8. The apparatus of claim 7, wherein the new master database determination module is further configured to take the highest priority slave database as the new master database of the database cluster when it is determined that the highest priority slave database is the slave database storing the most data in the database cluster.

9. The apparatus of claim 7, wherein the apparatus further comprises:

and the priority data configuration module is used for configuring priority data of the slave database in the database cluster according to at least one of the quality and the physical distance of the server, wherein the priority data is integer data.

10. The apparatus of claim 7, wherein the apparatus further comprises:

and the upper layer service switching module is used for switching the upper layer service deployed in the main database of the database cluster to the new main database.

11. The apparatus of claim 7, wherein the apparatus further comprises:

And the data synchronization module is used for carrying out data synchronization between the master database and the slave database in the database cluster to obtain the master database and the slave database after the data synchronization.
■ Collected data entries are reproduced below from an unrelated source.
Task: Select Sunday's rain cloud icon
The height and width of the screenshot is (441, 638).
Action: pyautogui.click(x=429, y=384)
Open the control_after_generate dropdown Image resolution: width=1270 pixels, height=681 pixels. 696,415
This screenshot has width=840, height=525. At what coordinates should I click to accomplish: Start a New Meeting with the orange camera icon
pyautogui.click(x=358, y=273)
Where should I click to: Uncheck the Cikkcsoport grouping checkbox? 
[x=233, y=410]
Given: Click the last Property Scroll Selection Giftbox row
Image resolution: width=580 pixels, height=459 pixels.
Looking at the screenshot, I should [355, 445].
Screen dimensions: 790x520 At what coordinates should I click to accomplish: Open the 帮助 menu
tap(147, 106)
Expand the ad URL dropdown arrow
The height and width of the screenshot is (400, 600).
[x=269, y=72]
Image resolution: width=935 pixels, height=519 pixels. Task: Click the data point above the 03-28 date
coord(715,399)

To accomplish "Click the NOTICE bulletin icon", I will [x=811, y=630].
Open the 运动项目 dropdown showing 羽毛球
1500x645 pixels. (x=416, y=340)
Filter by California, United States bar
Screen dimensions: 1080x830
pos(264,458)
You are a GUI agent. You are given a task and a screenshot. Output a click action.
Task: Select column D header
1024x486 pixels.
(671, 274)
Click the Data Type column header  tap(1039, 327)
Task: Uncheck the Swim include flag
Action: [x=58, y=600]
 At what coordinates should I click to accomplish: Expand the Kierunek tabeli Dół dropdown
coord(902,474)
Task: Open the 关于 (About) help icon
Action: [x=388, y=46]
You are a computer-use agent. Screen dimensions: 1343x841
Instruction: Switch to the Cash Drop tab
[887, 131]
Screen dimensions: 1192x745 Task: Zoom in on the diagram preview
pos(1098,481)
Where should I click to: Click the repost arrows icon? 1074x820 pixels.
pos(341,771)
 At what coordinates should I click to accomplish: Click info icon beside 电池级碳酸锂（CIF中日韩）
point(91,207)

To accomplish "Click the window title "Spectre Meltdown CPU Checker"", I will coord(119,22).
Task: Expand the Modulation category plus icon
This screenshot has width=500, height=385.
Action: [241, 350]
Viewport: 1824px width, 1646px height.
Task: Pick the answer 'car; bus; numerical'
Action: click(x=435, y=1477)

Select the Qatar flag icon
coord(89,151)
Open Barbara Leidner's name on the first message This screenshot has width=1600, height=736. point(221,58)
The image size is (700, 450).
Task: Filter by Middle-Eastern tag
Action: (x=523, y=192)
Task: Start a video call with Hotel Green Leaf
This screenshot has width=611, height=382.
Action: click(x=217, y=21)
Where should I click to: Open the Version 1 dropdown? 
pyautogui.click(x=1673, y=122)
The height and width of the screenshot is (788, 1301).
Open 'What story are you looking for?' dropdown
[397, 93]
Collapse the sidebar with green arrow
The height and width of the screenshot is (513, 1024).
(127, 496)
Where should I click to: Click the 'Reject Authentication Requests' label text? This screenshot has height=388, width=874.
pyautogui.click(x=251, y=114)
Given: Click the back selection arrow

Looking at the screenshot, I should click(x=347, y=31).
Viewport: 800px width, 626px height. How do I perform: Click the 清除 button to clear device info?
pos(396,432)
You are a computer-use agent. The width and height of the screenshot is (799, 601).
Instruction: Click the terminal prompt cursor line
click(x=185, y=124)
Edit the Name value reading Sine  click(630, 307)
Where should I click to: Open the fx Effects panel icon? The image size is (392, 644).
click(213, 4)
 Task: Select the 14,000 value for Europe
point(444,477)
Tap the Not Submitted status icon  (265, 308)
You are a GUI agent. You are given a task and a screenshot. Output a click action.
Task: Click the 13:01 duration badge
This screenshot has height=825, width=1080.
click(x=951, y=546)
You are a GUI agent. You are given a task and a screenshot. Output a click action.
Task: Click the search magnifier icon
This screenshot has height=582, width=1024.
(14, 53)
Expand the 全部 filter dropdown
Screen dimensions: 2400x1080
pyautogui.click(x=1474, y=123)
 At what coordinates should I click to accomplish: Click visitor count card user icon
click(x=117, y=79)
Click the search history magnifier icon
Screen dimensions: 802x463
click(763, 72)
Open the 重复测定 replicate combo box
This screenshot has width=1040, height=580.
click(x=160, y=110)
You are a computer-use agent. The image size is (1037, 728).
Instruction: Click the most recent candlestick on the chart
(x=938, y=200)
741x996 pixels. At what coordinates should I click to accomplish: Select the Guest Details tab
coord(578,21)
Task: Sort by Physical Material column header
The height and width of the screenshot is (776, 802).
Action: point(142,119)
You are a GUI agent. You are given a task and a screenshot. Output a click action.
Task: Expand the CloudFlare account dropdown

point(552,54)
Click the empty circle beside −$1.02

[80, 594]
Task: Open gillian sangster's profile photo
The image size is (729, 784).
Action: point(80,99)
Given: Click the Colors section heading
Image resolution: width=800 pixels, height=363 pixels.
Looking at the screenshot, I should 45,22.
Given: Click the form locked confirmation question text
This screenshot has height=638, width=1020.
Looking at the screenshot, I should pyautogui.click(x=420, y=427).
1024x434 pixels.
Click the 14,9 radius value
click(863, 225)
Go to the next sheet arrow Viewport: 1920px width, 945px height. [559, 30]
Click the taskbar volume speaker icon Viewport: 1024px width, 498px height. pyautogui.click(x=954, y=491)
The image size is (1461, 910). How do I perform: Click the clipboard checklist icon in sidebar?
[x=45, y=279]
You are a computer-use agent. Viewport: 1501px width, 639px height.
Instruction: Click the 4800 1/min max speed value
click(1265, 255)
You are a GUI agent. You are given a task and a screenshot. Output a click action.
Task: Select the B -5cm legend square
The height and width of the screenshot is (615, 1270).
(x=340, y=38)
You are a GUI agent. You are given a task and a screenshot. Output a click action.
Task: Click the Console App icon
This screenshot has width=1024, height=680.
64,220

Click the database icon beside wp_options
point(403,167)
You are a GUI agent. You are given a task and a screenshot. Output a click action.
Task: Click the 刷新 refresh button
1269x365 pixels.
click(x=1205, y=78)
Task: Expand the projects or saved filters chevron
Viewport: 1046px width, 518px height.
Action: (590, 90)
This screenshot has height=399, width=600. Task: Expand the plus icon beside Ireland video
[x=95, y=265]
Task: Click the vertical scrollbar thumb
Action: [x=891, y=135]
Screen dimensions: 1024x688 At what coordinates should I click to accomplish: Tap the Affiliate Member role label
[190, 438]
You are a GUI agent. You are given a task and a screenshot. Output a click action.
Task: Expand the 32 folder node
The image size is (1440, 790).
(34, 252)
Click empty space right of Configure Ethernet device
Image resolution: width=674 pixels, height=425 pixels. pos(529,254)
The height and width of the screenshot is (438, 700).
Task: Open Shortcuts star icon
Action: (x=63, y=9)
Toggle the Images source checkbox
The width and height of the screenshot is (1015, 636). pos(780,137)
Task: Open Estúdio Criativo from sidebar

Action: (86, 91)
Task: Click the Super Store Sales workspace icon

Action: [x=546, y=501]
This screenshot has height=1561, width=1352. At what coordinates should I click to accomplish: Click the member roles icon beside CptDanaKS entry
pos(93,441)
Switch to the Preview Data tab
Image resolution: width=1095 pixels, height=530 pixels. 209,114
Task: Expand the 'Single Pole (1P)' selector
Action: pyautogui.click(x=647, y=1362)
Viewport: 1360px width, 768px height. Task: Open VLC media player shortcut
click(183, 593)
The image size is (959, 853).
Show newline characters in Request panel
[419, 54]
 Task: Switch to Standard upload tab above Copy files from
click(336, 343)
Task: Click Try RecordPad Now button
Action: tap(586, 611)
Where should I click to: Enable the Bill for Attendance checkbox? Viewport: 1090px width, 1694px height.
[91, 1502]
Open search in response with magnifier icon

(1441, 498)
12. The apparatus of claim 11, wherein the data synchronization module is further configured to perform multi-node writing of data in the database cluster using paxos protocol to synchronize data between a master database and a slave database in the database cluster, so as to obtain the master database and the slave database after data synchronization.

13. A computer readable storage medium storing a computer program which, when executed by a processor, causes the processor to perform the steps of the method of any one of claims 1 to 6.

14. A computer device comprising a memory and a processor, the memory storing a computer program that, when executed by the processor, causes the processor to perform the steps of the method of any of claims 1 to 6.